Single-incision laparoscopic surgery (SILS): Current practice-based concerns

2012 
Surgery is a word married to precision, yet the practice of surgery remains an anathema to perfectionist. Pursuit of precision is benchmarked on various indices. 'Patient-reported outcomes' have become an acceptable metrics given the substantial progress on the clinical outcome measures. Surgery being a hybrid of science and arts, gives space for creativity culminating into innovations. Laparoscopic surgery has become the most recent licence for surgical innovations. Single-incision laparoscopic surgery (SILS) is an offspring of such innovating zeal.

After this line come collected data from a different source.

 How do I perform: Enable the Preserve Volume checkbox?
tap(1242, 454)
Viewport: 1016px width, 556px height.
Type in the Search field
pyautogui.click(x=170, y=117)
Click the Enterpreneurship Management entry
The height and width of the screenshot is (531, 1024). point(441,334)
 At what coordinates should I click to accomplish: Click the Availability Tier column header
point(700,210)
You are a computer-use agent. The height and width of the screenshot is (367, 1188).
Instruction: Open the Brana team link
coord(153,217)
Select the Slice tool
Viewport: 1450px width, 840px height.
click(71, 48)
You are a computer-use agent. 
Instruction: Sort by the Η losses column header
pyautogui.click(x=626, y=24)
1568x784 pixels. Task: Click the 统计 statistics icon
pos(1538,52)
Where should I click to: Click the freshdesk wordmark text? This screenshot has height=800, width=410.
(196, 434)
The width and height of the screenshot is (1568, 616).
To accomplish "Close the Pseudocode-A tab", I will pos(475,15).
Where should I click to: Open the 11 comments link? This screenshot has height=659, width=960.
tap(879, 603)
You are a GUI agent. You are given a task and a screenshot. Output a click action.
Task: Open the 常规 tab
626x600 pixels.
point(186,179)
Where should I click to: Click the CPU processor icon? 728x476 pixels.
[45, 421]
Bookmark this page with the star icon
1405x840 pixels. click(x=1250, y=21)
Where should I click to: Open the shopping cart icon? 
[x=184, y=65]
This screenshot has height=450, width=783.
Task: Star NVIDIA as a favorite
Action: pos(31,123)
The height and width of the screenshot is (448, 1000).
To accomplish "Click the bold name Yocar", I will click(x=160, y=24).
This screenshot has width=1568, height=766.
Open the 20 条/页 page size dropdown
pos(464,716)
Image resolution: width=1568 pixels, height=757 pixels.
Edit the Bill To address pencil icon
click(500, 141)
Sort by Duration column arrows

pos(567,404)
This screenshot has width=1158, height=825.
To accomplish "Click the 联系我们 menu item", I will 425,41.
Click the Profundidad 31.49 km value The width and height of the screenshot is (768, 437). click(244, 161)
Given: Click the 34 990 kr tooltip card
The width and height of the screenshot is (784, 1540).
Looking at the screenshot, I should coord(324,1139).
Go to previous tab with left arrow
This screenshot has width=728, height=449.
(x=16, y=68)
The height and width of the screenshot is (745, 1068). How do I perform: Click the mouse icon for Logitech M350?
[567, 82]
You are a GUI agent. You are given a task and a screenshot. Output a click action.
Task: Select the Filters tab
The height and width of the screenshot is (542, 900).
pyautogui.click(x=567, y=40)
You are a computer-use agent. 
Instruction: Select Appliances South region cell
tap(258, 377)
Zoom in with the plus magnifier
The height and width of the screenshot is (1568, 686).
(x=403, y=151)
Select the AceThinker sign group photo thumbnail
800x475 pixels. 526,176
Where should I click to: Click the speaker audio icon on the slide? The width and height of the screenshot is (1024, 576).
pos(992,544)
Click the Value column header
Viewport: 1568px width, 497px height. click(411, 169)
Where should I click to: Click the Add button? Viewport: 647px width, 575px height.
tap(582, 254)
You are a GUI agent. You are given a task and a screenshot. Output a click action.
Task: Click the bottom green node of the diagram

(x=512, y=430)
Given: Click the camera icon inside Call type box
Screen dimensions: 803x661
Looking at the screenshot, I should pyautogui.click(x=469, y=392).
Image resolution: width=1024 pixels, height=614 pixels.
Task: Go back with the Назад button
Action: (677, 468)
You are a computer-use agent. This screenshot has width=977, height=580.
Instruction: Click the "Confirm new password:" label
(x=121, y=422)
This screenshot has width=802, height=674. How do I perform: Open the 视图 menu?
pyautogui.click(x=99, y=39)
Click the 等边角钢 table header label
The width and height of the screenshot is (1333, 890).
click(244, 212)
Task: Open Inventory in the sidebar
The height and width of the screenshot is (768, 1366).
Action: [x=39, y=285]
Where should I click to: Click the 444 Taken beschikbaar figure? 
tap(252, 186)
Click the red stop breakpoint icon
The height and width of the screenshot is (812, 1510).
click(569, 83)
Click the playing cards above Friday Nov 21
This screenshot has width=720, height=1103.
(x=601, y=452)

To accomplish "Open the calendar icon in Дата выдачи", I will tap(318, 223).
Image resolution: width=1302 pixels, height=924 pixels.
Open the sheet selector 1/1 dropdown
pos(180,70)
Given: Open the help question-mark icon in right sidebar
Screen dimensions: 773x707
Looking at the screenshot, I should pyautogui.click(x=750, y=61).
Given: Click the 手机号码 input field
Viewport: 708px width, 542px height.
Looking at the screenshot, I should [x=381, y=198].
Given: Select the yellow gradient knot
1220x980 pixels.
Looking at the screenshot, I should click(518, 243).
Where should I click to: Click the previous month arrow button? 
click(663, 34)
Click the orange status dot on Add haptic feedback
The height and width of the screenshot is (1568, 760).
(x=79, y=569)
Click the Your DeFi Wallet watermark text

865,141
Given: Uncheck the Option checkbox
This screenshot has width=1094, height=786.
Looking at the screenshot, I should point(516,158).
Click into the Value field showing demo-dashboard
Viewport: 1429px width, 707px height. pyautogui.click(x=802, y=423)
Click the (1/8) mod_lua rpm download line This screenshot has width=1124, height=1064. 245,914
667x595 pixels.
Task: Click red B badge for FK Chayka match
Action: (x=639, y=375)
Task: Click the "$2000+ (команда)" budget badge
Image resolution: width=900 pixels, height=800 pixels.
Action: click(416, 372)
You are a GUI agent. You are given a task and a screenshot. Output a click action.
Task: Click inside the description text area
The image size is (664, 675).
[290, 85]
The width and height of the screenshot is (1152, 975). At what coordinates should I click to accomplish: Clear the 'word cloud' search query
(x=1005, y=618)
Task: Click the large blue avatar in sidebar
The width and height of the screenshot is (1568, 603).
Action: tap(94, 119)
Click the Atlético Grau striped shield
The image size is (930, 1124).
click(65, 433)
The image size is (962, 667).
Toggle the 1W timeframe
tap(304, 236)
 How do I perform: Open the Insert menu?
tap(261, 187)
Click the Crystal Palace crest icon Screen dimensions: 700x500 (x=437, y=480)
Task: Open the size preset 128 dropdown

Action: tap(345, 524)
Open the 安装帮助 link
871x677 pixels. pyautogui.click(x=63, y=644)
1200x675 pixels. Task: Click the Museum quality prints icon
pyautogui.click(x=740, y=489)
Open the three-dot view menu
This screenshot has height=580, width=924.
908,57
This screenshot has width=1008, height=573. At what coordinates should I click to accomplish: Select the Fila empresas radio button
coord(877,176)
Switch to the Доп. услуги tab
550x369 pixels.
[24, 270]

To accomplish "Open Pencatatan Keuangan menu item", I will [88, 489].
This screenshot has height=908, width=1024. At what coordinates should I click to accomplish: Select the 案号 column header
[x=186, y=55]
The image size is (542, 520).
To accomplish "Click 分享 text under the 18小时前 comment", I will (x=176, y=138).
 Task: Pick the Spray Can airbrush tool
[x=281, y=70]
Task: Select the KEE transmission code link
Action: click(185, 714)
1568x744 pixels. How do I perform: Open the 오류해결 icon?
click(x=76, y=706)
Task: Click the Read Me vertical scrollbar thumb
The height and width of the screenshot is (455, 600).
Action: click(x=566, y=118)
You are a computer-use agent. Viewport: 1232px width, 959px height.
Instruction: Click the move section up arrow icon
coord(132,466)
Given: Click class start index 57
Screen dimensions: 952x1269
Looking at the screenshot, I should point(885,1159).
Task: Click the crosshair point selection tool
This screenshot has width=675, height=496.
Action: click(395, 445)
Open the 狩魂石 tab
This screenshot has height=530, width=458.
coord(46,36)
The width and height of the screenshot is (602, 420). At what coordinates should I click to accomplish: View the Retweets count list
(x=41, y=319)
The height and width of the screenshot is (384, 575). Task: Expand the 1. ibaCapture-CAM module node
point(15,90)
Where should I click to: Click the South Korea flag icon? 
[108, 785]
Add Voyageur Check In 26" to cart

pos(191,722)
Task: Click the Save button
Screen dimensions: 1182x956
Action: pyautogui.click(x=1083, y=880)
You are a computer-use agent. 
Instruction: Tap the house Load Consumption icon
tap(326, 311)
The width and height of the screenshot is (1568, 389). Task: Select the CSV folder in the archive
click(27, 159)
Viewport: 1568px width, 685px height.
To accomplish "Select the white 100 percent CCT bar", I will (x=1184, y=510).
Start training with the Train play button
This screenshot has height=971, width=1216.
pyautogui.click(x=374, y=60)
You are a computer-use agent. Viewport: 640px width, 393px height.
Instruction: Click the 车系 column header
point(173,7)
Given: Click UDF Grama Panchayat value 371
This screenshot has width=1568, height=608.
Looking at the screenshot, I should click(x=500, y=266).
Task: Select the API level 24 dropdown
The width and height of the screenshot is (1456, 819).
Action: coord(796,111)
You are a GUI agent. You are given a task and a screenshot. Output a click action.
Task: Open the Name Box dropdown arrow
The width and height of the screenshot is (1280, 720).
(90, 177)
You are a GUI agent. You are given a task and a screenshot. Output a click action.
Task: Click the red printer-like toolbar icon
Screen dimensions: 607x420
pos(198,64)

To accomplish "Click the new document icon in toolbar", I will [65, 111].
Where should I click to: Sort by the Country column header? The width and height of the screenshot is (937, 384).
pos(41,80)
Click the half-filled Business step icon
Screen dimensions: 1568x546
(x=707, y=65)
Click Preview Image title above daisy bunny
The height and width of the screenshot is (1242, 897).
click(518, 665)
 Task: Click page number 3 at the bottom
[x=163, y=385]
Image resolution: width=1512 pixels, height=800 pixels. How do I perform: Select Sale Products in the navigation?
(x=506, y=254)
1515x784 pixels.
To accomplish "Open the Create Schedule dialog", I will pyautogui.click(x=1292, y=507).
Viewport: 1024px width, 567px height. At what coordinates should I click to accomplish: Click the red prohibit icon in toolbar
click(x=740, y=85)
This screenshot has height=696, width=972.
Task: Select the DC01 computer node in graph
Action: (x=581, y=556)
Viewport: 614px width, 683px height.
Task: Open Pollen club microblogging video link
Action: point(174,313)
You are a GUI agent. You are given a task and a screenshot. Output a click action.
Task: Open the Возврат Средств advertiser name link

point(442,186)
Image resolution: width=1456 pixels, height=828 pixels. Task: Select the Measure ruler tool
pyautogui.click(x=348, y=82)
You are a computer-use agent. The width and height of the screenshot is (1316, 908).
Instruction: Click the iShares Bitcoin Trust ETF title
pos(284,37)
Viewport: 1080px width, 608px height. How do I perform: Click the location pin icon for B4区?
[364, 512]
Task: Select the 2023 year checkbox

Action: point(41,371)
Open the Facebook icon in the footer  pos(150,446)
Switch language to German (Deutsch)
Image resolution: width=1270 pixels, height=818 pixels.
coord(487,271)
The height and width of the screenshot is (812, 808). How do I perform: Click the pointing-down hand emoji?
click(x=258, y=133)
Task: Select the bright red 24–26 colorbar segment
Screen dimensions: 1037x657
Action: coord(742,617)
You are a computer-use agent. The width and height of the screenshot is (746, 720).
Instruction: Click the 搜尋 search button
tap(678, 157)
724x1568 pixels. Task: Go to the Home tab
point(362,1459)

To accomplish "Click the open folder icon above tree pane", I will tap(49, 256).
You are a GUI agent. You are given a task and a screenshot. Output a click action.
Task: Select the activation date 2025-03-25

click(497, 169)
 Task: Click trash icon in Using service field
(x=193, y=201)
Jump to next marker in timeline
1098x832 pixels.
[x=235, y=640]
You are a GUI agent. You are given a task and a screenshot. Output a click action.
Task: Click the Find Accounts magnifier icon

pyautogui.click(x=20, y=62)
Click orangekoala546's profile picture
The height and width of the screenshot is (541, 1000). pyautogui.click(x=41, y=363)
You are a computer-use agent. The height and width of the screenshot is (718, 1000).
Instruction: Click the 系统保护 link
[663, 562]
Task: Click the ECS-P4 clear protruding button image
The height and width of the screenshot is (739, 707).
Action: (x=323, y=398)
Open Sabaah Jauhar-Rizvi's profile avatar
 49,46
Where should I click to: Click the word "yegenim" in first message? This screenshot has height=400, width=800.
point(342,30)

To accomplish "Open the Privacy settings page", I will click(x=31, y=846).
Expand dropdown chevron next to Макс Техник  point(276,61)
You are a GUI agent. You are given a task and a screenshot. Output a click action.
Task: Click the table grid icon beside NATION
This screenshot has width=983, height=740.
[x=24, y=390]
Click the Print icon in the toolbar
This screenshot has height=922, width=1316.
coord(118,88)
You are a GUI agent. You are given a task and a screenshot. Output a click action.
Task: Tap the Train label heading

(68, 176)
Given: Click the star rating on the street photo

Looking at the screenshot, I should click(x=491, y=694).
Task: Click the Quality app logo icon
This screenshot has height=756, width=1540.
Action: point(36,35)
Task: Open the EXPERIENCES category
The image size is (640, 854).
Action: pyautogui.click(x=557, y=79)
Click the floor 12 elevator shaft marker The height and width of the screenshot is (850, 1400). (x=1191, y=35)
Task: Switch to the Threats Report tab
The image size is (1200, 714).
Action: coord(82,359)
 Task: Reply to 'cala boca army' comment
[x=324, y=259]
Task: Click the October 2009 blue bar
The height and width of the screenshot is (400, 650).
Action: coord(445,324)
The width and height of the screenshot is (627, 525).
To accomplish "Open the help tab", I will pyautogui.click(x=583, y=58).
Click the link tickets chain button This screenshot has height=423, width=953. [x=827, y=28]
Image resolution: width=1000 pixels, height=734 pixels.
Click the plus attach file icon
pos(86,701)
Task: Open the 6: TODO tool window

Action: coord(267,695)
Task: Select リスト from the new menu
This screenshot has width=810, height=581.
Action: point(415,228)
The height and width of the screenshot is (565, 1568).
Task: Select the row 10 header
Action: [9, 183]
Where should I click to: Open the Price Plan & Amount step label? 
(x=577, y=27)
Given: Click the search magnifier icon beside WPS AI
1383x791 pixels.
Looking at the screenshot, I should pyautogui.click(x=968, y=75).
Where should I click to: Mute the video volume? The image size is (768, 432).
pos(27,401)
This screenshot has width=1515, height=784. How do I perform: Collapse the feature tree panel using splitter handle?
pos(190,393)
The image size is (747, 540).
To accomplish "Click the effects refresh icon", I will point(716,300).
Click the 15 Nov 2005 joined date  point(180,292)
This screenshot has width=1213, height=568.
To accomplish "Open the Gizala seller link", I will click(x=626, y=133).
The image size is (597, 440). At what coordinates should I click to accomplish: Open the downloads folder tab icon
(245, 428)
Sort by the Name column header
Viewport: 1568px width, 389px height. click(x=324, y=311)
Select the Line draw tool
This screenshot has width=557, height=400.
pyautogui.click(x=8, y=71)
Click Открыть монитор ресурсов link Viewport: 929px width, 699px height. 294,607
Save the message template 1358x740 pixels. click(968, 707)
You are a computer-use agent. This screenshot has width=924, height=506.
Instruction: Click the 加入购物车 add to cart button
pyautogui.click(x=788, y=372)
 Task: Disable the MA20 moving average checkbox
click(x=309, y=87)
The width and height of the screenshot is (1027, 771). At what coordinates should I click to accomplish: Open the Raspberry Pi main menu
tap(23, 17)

However, it is being viewed as if the surgeon is firing from the patient's shoulder. Enthused with the success of laparoscopic surgery without any randomized studies, the proponents of SILS display no need for such studies for justifying SILS. Concerns about SILS emanate from the possibility of harm to patient negating the tenet of 'Primum non nocere'. Surgeons have been known to be vindictive to their peers, hence the most honest criticism of SILS is fraught with contempt. Much of the support for scientific progress till the evidence emerges is at best seen as philosophical. We know that philosophical ideas become scientific facts once we understand them, as was said by Plato. In this backdrop of surgical vindictiveness versus 'science yet un-understood' any surgical innovation needs a philosophically scientific debate. We should not stifle the non-conformist with a noose of randomized controlled trial (RCT) just to inflate our ego and satiate our envy. Modern science has seen the validation of paradoxical theories. Matter and antimatter is an obvious existential paradox. Professor F.A. Wilczek of the Massachusetts Institute of Technology (MIT) won a Nobel Prize in 2004 for describing a force stronger than gravitational force, a force which grows with the distance between two particles. Scientific technological evolution is yet primitive. We are yet not half as close to the efficiency of locomotion and communication in fellow planet-dwellers such as insects, birds, fish, dolphin, penguins, etc., with the best of technological revolution in aerodynamics and energy-guided systems. Given this technological handicap, the future technologies may make SILS less philosophical and more scientific. Till that time we needed a review of current literature and this article aims to do that.